■ What needs to be done: Set down the stretch of the text on Buten's early games from "Though a failure, its" through "formed Ozark Softscape.", word for word.

Text section Start Marker

Though a failure, its commerce aspects pushed Buten to develop in 1981 another Apple II commerce/resource management game called Cartels and Cutthroats. He sold this to SSI. Buten created a few more games for SSI including a popular multiplayer sports game called Computer Quarterback. He also created Cytron Masters, which was his first graphics game. While working for SSI, Buten met Jim Rushing and Alan Watson. They broke out on their own and formed Ozark Softscape.

 

Trip Hawkins, founder of EA, liked Cytron Masters so much he tried to purchase the rights from SSI but they refused to sell it to him. Hawkins was disappointed but Buten assured him Ozark could cooked up an even better game. Nine month's later Ozark laid M.U.L.E. at the feet of Hawkins. M.U.L.E. incorporated Buten's original real-time auction concept he used in his original Wheeler Dealers game. M.U.L.E. was also partially inspired by Robert A. Heinlein's Time Enough For Love. In Heinlein's story, colonist used genetically engineered mules to teraform their world.

Text section End Marker
Raw data Start Marker

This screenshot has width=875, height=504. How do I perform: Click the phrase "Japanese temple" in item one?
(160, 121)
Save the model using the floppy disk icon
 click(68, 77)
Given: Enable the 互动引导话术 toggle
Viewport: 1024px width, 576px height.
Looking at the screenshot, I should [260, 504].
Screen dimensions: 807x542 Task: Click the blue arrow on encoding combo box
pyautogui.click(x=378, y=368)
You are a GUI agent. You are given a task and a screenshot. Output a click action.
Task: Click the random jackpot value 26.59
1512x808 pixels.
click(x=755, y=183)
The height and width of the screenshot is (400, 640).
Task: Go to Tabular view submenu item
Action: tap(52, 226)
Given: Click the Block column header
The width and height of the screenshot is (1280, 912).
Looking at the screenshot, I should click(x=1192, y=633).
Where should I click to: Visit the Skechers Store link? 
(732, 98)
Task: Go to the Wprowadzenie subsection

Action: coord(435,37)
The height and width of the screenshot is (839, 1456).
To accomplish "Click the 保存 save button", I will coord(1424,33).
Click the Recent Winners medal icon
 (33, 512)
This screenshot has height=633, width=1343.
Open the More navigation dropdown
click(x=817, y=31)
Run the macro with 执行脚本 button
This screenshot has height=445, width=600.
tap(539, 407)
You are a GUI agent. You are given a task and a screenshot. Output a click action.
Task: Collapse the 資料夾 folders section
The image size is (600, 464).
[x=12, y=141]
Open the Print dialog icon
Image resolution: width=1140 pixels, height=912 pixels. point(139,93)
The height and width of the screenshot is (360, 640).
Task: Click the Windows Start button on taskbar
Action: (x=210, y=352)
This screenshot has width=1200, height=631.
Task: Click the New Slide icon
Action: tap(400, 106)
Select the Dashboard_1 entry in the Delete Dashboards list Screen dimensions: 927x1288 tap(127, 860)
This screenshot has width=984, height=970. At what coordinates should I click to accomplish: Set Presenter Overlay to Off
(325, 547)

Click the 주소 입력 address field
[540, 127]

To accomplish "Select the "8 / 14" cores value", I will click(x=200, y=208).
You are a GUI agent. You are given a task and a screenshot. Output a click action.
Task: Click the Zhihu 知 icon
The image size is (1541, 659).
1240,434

Raw data End Marker

■ Output of the exercise:
Though a failure, its commerce aspects pushed Buten to develop in 1981 another Apple II commerce/resource management game called Cartels and Cutthroats. He sold this to SSI. Buten created a few more games for SSI including a popular multiplayer sports game called Computer Quarterback. He also created Cytron Masters, which was his first graphics game. While working for SSI, Buten met Jim Rushing and Alan Watson. They broke out on their own and formed Ozark Softscape.